RELATED CATEGORIES: Body & Breast
Atopic eczema is a very common skin disorder that affects around 1 in 9 people in the UK at some point in their lives. Those who experience eczema are likely to suffer from dry and cracked skin.
This can also be red and scaly and lead to blistering and bleeding. Although it can affect any part of the body, it is usually found on hands, inside the elbows, the back of knees, on the face, and scalp. People may have small patches of eczema or it may be widespread across the body.
When looking at how to treat eczema, there are a variety of available options. Prior to any treatment taking place, it is important to consult a specialist who is able to properly diagnose your condition.With the inexperienced, there is the possibility of confusing eczema with psoriasis. Searching for an eczema cure can see sufferers trying a variety of treatment methods until they find the one that is best suited to them. The best cure for eczema will be selected by your dermatologist who will also be able to advise the steps that you need to take to rid yourself of the symptoms.
Those looking at how to cure eczema permanently are often left wondering what caused the condition in the first place. Understanding the cause of the condition can often help find the best cure for eczema too. When it comes to the main cause, there is no single factor that leads to someone developing eczema. The underlying reason for the condition is down to the fact that skin is unable to retain moisture so this leads to it drying out. However, there are a combination of factors such as strong links between people experiencing eczema if they also suffer from asthma or hay fever. It is believed that there is also a family link so if your parents suffer from eczema, the chances of you suffering from the condition increase.
When considering how to get rid of eczema, sufferers need to realise that certain triggers are likely to worsen their condition. Such triggers include:
This list is not exhaustive and the team at the Cadogan Clinic are able to assist you with recognising your own triggers.
Anyone experiencing symptoms is keen to learn how to treat eczema. Symptoms can be very uncomfortable in terms of the physical side of the condition, but beyond this, there can also be a detrimental effect on people’s mental health and this can lead to long-term issues with self confidence. This makes finding out how to get rid of eczema a priority for sufferers. When it comes to effective treatment, some of the options available include:
Essentially, emollients are used as an effective way to moisturise the skin. They hydrate the skin and then form a protective layer. They are useful in preventing patches of inflammation and can be used as a cream, lotion, ointment, spray, or a soap substitute.

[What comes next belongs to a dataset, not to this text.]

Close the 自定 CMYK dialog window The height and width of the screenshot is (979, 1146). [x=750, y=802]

These are a man-made version of a hormone that we all naturally produce. When taken in higher doses they have the effect of reducing inflammation. As a topical treatment, it is added directly to the affected area and comes in the form of cream, lotion, and gel.

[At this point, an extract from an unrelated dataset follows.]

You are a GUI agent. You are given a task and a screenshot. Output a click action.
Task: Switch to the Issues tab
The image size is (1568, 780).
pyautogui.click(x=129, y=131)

Our bodies produce histamine when they come into contact with something harmful. The reaction is an allergic one and eczema has close ties with other allergic reactions. Antihistamines block the body’s response and, where eczema is concerned, this can help reduce the itching that is associated with the condition.
Many people with the condition want to know how to cure eczema permanently, but this is something that is not possible. For most people, eczema is classed as a chronic condition meaning that it will affect them for the rest of their lives. What this doesn’t mean, however, is that sufferers will constantly have outbreaks and display the physical symptoms that are associated with the condition. In fact, it is common for the condition to improve with age and flare-ups may become less frequent the older someone gets. This doesn’t mean that the eczema has gone and there will still be a need to avoid known triggers and to take care of the skin.
Even though there is no cure, it is important to know how to treat eczema. If the condition is left untreated it is unlikely to subside and there is then the risk of the skin becoming infected. A consultation with a dermatologist is important to ensure that your eczema is never allowed to reach this stage.
Although there is no permanent cure for eczema, as we have seen there is a range of treatments available from a dermatologist. Alongside these treatments, there are also steps that people can take themselves to reduce the number and the severity of any outbreaks. These include:
Resisting the urge to scratch
Although the intense itching caused by eczema makes scratching understandable, by doing this more damage is being caused to the skin. Rather than scratch, an alternative is to press on the skin.
Wrapping bandages around the affected areas make it more difficult for you to scratch. It is also worth applying moisturiser before you put the bandage on as it may retain more of the moisture and keep your skin hydrated.
Hot and dry air indoors can aggravate the skin and lead to a flare-up. A humidifier is useful as it adds moisture to the air.
Manage stress and anxiety
These and other emotional responses are known to affect eczema. Acknowledging that you are feeling stressed or anxious means that you can effectively deal with this and prevent it from impacting your condition.